**Aim of the exercise:** Of the entries below, return exactly those lines that fall between the one containing "Search (42, 784)" and the one containing "Contact Us (589, 1600)", the two end lines included.

**Data for review:**
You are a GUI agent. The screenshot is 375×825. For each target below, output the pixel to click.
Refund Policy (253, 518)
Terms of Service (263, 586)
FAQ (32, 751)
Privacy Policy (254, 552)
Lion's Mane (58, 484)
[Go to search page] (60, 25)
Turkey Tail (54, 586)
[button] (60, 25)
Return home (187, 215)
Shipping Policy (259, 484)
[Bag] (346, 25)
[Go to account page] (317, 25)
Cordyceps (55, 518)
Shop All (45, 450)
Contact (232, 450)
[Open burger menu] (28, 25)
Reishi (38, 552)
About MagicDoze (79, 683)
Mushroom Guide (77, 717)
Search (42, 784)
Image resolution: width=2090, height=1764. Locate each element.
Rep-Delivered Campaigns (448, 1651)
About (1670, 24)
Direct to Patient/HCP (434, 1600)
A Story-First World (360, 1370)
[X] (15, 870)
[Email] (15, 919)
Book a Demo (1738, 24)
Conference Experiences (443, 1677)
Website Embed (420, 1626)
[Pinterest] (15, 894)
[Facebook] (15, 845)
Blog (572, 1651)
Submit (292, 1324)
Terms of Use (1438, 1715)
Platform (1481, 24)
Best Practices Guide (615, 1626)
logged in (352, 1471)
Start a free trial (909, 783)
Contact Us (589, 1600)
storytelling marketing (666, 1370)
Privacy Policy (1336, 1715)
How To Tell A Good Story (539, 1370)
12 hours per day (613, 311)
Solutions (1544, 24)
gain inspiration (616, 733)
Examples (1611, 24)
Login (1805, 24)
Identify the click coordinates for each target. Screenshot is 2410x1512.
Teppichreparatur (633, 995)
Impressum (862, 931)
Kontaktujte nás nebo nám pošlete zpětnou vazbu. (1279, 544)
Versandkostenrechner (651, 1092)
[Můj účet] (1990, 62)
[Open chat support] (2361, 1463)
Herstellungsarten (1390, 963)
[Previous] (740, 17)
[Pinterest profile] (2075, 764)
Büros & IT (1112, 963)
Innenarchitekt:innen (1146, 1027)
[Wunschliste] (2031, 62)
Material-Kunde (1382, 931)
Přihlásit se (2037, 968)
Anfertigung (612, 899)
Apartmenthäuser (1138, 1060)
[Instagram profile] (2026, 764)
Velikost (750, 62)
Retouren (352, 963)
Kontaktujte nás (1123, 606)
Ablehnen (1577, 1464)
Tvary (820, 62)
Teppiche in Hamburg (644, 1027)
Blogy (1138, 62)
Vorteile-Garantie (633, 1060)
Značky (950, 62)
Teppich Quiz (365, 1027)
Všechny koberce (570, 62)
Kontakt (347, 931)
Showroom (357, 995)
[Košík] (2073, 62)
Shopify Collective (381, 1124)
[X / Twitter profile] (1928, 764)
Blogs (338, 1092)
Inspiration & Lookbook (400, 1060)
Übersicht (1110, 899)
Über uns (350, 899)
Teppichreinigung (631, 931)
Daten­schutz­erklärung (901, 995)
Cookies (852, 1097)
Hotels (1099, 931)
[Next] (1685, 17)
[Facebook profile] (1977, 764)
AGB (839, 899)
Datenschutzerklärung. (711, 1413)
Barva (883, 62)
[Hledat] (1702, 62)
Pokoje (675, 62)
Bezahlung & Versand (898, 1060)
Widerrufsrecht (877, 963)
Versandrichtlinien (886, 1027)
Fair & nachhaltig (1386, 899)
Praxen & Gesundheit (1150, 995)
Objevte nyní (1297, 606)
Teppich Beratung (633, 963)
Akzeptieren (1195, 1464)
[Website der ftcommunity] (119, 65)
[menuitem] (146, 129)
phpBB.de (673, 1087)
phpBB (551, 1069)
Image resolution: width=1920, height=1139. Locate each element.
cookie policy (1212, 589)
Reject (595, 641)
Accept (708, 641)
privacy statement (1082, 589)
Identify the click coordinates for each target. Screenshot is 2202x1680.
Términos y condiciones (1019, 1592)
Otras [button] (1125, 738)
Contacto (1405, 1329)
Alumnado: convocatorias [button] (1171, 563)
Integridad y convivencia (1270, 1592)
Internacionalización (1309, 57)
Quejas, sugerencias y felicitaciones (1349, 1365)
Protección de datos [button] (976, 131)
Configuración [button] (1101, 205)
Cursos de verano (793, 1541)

**Response below:**
Search (42, 784)
Image resolution: width=2090, height=1764. Locate each element.
Rep-Delivered Campaigns (448, 1651)
About (1670, 24)
Direct to Patient/HCP (434, 1600)
A Story-First World (360, 1370)
[X] (15, 870)
[Email] (15, 919)
Book a Demo (1738, 24)
Conference Experiences (443, 1677)
Website Embed (420, 1626)
[Pinterest] (15, 894)
[Facebook] (15, 845)
Blog (572, 1651)
Submit (292, 1324)
Terms of Use (1438, 1715)
Platform (1481, 24)
Best Practices Guide (615, 1626)
logged in (352, 1471)
Start a free trial (909, 783)
Contact Us (589, 1600)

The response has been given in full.